Na Tabela 1, apresenta-se a distribuição da PO em função dos anos de escolaridade dos indivíduos em 2012, 2019 e 2021. Observa-se que, tanto para a agropecuária como para o Brasil como um todo, houve aumento da proporção de trabalhadores nas categorias com mais anos de escolaridade em detrimento daquelas com menos escolaridade. Esta dinâmica corrobora o comportamento dos IQTs, para o Brasil e para a agropecuária, no sentido de que houve um aumento médio da escolaridade dos trabalhadores.

Além disso, apesar de apresentarem dinâmicas parecidas, observa-se que a composição da PO da agropecuária se concentra nas categorias de menor escolaridade, enquanto a PO do Brasil se concentra nas categorias de maiores anos de estudo (mais 12 anos). Esta distribuição, em especial na agropecuária, tem se alterado ao longo dos anos, com categorias com maiores anos de escolaridade ganhando representatividade, conforme tem sido acompanhado pela equipe Macroeconomia/Cepea ao longo dos anos. Este resultado também reforça o achado de que houve uma melhora da qualidade do trabalho no setor durante o período analisado, devido à maior qualificação da PO.

A mudança fica mais evidente ao se considerar o período mais recente. Especificamente, a partir do 1T2020 – destacado como Pandemia na Figura 1 –, o IQT Agro apresenta um comportamento atípico, resultado dos impactos da pandemia sobre o mercado de trabalho do segmento. Como foi destacado pela equipe Macroeconomia/Cepea no relatório referente ao 2T2020, o comportamento de queda da PO na agropecuária brasileira não era muito incomum, diante da tendência de queda dos postos de trabalho no segmento (BARROS et al., 2020). Entretanto, a redução observada naquele momento se tratou de uma queda de magnitude elevada, quando comparada às anteriores, que, ao menos em partes, estavam relacionados à crise de covid-19 e seus desdobramentos sobre o mercado de trabalho. Adicionalmente, trabalhadores menos qualificados ou mais vulneráveis foram mais afetados pelo desemprego ao longo desse período, o que reforça o comportamento do Índice.

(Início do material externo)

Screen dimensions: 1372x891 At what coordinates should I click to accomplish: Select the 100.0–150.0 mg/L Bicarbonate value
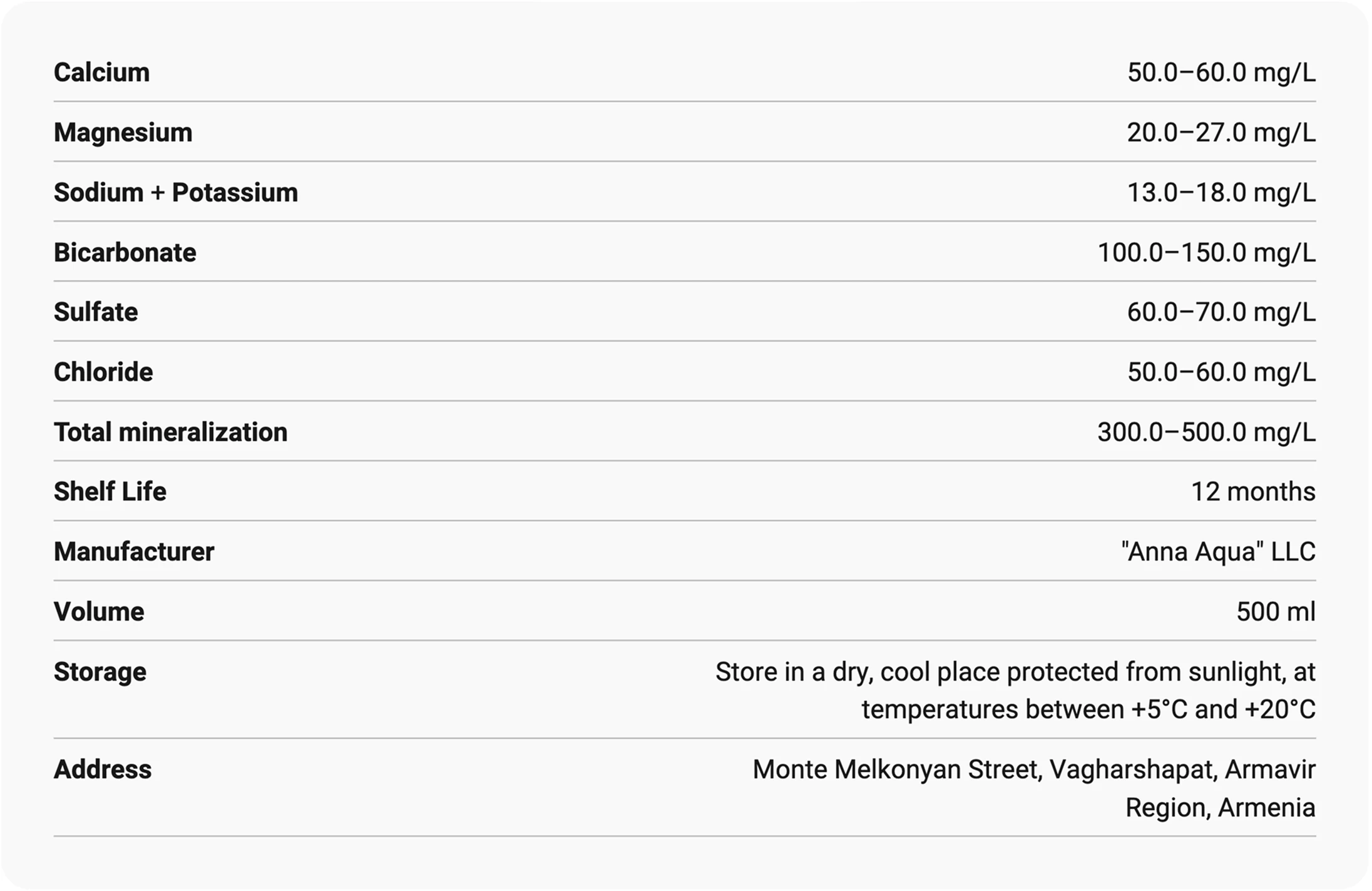point(1206,253)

Observa-se, a partir do 1T2021, uma reversão da trajetória de crescimento, com o IQT Agro apresentando reduções sucessivas. Este resultado está atrelado à boa conjuntura do agronegócio brasileiro, que se traduziu em mais postos para o segmento agropecuário. Ademais, se observa um crescimento da participação relativa dos grupos demográficos menos qualificados em comparação aos mais qualificados (em 2021, a distribuição da PO em função dos anos de escolaridade ficou próximo dos níveis observados em 2019 – ver Tabela 1). Dito isso, evidencia-se que o processo recente de mudança no perfil de trabalhadores do setor contribuiu para se explicar o comportamento do IQT Agro, corroborando os relatórios de acompanhamento do Mercado de Trabalho do Agronegócio da equipe Macroeconomia/Cepea (BARROS et al., 2021).

Por fim, destaca-se que, embora as dinâmicas do IQT Brasil e do IQT Agro sejam parecidas no período analisado, ainda existe um gap na produtividade (medida pelo salário-hora), que se percebe quando se compara com a média do mercado de trabalho como um todo. Essa diferença ajuda a explicar a remuneração menor do setor.

Logicamente, a metodologia possui limitações, todavia, na literatura especializada há uma convergência no sentido de identificar a associação entre educação, experiência e qualidade da força de trabalho (SILVA et al., 2021). Em que pesem as limitações, é reconhecida a relevância de indicadores, como o IQT, para a mensuração da produtividade no mercado de trabalho. Com isso em vista, a construção, implementação e acompanhamento do IQT Agro, atualmente em fases iniciais, nos permitirá acompanhar o impacto desta variável na produtividade no mercado de trabalho do segmento.